Want to check it out? Contact me today.

Tax time, part 2: Deductions for rental properties

Now that we’ve reviewed general tax deductions for homeowners, let’s talk about rental properties. Aside from rental income on a monthly basis, one of the major benefits of rental properties is the tax deductions.

dana point rental

Writing Off Rental Home Expenses
Many rental home expenses are tax deductible. Save receipts and any other documentation, and take the deductions on Schedule E. Figure you’ll spend four hours a week, on average, maintaining a rental property, including recordkeeping.

In general, you can claim the deductions for the year in which you pay for these common rental property expenses:

  • Advertising
  • Cleaning and maintenance
  • Commissions paid to rental agents
  • Home owner association/condo dues
  • Insurance premiums
  • Legal fees
  • Mortgage interest
  • Taxes
  • Utilities

Less obvious deductions include expenses to obtain a mortgage, and fees charged by an accountant to prepare your Schedule E. And don’t forget that a rental home can even be a houseboat or trailer, as long as there are sleeping, cooking, and bathroom facilities. Moreover, the location of the rental home doesn’t matter. It could even be outside the United States.

Limits on Travel Expenses
You can deduct expenses related to traveling locally to a rental home for such activities as showing it, collecting rent, or doing maintenance. If you use your own car, you can claim the standard mileage rate, plus tolls and parking. For 2014, it’s 56 cents per mile.

Traveling outside your local area to a rental home is another matter. You can write off the expenses if the purpose of the trip is to collect rent or, in the words of the IRS, “manage, conserve, or maintain” the property. If you mix business with pleasure during the trip, you can only deduct the portion of expenses that directly relates to rental activities.

▶ SOURCE EXCERPT
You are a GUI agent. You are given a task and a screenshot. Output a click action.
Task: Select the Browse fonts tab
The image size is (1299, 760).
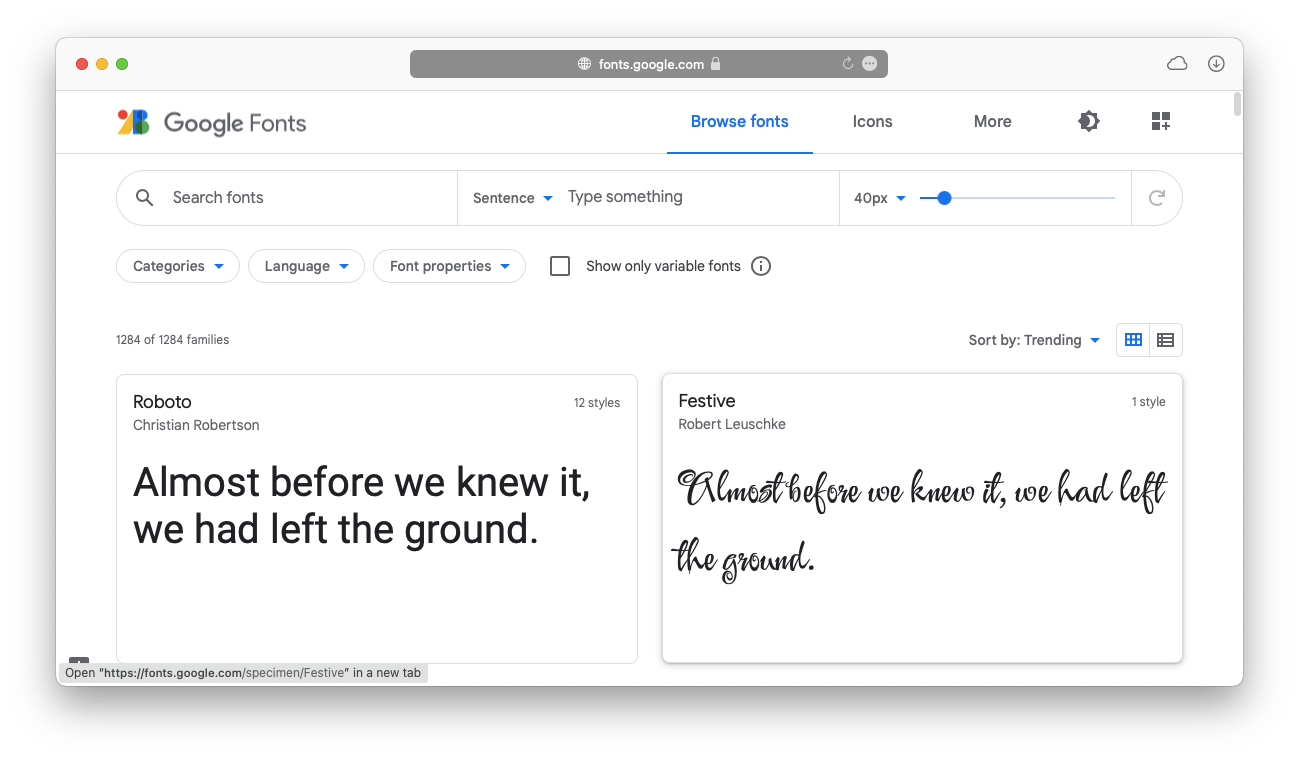(x=739, y=121)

▶ WHAT YOU WILL DO
**1)** In the rental property tax article, what standard mileage rate applies for 2014?
**2)** Copy the rental property tax article word for word from "Limits on Travel" to "to rental activities.".

▶ ANSWERS TO EACH TASK
**1)** 56 cents per mile

**2)**
Limits on Travel Expenses
You can deduct expenses related to traveling locally to a rental home for such activities as showing it, collecting rent, or doing maintenance. If you use your own car, you can claim the standard mileage rate, plus tolls and parking. For 2014, it’s 56 cents per mile.

Traveling outside your local area to a rental home is another matter. You can write off the expenses if the purpose of the trip is to collect rent or, in the words of the IRS, “manage, conserve, or maintain” the property. If you mix business with pleasure during the trip, you can only deduct the portion of expenses that directly relates to rental activities.